The queen of chess who checkmated the male chauvinists

Intellectually ambitious girls should be inspired by Judit Polgár’s example
Daniel Johnson

The royal game has lost its queen: Judit Polgár is retiring from competitive chess at the grand old age of 38, the youngest of three sisters who finally broke the male monopoly of the chessboard. In a parting shot, she has denounced the rampant sexism of the chess world.

Chess without the Polgárs will be like tennis without the Williams sisters. But when Judit became a grandmaster at the age of 15, she was the youngest player of either sex to have done so — breaking Bobby Fischer’s record by a month. She went on to win games against several male world champions, including the present incumbent, Magnus Carlsen. In 2002 she defeated Garry Kasparov, who had once declared that women should stick to having children. Revenge was sweet.

Judit is now a mother of two, but having survived as a child prodigy in an adult domain, she is at ease in a room full of male grandmasters — and has more to say for herself than most of them. Though she does not, like her tennis counterparts, flash her knickers, there is something sexy about the intellectual prowess of a Polgár. Like her biblical namesake, who beheaded Nebuchadnezzar’s general Holofernes, this Judit is fearless, ruthless and irresistible.

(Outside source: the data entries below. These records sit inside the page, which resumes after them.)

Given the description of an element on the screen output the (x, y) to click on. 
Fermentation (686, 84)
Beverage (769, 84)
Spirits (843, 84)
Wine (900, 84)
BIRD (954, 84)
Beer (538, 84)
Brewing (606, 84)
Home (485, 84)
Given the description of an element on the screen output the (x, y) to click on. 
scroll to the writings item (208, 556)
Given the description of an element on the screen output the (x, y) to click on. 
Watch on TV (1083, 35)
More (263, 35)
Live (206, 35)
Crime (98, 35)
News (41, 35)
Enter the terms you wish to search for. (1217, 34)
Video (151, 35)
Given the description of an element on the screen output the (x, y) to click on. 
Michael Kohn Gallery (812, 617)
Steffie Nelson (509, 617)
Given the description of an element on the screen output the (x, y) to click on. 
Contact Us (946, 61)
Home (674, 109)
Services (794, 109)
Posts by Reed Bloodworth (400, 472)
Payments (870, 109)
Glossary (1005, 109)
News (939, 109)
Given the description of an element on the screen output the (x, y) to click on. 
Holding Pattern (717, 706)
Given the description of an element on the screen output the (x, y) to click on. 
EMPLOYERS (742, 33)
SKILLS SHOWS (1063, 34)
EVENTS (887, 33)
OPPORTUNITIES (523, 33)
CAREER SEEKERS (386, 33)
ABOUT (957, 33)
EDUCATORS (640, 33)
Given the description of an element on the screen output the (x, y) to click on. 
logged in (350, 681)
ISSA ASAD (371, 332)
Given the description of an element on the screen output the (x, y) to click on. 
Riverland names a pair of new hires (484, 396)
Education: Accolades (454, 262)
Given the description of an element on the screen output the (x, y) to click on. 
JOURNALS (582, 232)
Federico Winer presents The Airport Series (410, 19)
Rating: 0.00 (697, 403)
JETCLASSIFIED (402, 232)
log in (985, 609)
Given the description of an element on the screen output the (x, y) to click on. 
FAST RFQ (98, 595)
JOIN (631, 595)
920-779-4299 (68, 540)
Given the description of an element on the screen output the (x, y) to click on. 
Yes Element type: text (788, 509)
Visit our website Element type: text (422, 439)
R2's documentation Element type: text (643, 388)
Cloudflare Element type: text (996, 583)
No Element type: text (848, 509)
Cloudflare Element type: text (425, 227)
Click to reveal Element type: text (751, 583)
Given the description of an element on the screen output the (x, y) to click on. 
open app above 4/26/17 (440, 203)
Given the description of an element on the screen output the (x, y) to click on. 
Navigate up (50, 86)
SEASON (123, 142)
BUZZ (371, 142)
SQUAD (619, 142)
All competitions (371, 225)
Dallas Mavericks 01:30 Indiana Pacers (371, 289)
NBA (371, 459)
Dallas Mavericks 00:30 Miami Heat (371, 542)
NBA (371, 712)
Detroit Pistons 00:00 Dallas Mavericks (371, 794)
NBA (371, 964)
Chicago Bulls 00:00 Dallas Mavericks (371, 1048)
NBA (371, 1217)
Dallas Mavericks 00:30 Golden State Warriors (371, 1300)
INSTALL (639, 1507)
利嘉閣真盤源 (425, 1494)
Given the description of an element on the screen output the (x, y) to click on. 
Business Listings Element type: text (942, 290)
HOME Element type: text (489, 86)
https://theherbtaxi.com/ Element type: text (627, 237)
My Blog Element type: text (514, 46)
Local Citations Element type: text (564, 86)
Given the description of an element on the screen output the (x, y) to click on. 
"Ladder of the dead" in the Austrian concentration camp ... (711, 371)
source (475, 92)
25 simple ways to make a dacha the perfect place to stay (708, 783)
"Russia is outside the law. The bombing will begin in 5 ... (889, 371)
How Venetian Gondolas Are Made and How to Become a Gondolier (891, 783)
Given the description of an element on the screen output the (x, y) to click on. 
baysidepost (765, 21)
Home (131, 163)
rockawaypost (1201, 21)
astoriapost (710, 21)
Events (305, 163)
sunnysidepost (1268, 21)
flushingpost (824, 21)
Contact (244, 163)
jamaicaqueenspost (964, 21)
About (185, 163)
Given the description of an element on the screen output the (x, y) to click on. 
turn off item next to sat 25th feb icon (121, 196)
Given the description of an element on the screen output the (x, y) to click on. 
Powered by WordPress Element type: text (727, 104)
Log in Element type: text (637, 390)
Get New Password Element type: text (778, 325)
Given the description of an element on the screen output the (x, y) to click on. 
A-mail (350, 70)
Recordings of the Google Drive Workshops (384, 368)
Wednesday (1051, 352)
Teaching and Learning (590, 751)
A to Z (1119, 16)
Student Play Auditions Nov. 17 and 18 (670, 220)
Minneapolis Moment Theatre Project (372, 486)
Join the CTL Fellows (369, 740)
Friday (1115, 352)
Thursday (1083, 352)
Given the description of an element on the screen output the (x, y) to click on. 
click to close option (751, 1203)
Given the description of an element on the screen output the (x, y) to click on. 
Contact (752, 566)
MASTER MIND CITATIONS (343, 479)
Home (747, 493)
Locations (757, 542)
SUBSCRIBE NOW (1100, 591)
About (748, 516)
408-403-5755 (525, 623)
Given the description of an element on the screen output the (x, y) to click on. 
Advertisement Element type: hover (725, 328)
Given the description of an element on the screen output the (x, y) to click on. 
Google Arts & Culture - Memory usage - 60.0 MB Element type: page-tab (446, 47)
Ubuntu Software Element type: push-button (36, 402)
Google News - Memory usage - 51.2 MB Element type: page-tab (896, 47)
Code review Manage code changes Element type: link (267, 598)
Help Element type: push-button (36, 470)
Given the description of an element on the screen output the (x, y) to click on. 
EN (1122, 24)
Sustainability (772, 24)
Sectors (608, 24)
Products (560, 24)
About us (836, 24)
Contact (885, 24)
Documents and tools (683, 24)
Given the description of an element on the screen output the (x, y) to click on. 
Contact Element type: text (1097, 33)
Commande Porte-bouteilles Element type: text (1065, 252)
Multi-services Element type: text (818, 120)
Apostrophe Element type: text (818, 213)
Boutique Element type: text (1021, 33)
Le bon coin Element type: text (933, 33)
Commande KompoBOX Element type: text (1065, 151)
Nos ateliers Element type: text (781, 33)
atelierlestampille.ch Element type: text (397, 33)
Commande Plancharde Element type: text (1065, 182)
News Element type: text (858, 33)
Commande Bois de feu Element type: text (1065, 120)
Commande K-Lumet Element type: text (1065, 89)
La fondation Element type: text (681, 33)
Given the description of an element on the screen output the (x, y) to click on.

Sexism alone does not explain why she, alone among women, has been able to checkmate the best men. Chess is too dry for many female tastes. It is a war game, and women (rightly) hate war. Even though chess is the most artistic sublimation of war, women dislike the obsessive, narcissistic influence it can exert on a certain type of man. As a teenager, Judit got to know Bobby Fischer, by this time a fugitive from justice and a voluble antisemite, who sought refuge with the Polgárs in Budapest. Her verdict was damning: “A sick psycho.”

Like music, with which it has a mysterious affinity, chess is a realm in which women have struggled for recognition. But a great sacrificial game, such as Judit Polgár’s victory aged 11 against the Russian grandmaster Lev Gutman, offers raptures not unlike — to take another Hungarian example — one of Liszt’s Transcendental Études.

Intellectually ambitious girls should be inspired by Judit Polgár’s example. She exploded the myth that women could not compete with men at the most cerebral level. And she did so while sacrificing neither her femininity nor her sanity.